▶ **Written instruction**: Pull out every line of the material below that contains the word "dimensions" and copy each one in full. Treat case as significant.

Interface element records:
+ + + + +

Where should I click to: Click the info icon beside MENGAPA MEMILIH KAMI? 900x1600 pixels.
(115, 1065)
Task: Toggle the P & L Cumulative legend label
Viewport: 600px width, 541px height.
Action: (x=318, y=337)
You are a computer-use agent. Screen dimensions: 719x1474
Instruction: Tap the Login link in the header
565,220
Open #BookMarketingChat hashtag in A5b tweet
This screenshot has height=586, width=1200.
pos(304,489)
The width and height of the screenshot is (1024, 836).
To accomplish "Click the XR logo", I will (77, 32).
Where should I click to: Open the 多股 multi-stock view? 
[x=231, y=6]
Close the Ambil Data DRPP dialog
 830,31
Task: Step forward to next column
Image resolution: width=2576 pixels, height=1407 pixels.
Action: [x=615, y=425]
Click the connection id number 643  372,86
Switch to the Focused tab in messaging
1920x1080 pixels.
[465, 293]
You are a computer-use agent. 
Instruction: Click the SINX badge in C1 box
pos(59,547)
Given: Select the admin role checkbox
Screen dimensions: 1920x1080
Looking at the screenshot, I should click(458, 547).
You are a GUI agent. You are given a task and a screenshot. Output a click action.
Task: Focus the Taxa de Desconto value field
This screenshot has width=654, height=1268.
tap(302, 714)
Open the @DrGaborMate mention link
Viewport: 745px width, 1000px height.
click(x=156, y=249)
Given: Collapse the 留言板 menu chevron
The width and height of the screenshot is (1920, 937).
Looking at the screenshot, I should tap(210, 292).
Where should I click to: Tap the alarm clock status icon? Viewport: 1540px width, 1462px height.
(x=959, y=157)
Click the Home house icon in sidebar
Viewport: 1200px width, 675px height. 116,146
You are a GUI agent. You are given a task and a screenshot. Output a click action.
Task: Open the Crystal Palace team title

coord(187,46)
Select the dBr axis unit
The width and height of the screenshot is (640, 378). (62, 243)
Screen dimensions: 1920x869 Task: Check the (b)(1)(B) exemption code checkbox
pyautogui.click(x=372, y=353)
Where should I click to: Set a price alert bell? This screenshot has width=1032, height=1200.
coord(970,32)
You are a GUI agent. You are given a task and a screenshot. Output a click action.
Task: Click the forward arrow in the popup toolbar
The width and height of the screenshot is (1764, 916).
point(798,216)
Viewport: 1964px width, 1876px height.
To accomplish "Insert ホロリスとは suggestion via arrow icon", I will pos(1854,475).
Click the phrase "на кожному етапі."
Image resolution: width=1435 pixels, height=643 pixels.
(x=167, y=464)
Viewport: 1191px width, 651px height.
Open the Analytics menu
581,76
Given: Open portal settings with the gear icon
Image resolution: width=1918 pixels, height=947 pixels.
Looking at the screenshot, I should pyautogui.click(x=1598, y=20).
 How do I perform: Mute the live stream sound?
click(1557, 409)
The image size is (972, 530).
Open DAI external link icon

+ + + + +

▶ **Exercise answer**:
You are a computer-use agent. Screen dimensions: 719x1474
Screen dimensions: 1920x1080
Screen dimensions: 1920x869 Task: Check the (b)(1)(B) exemption code checkbox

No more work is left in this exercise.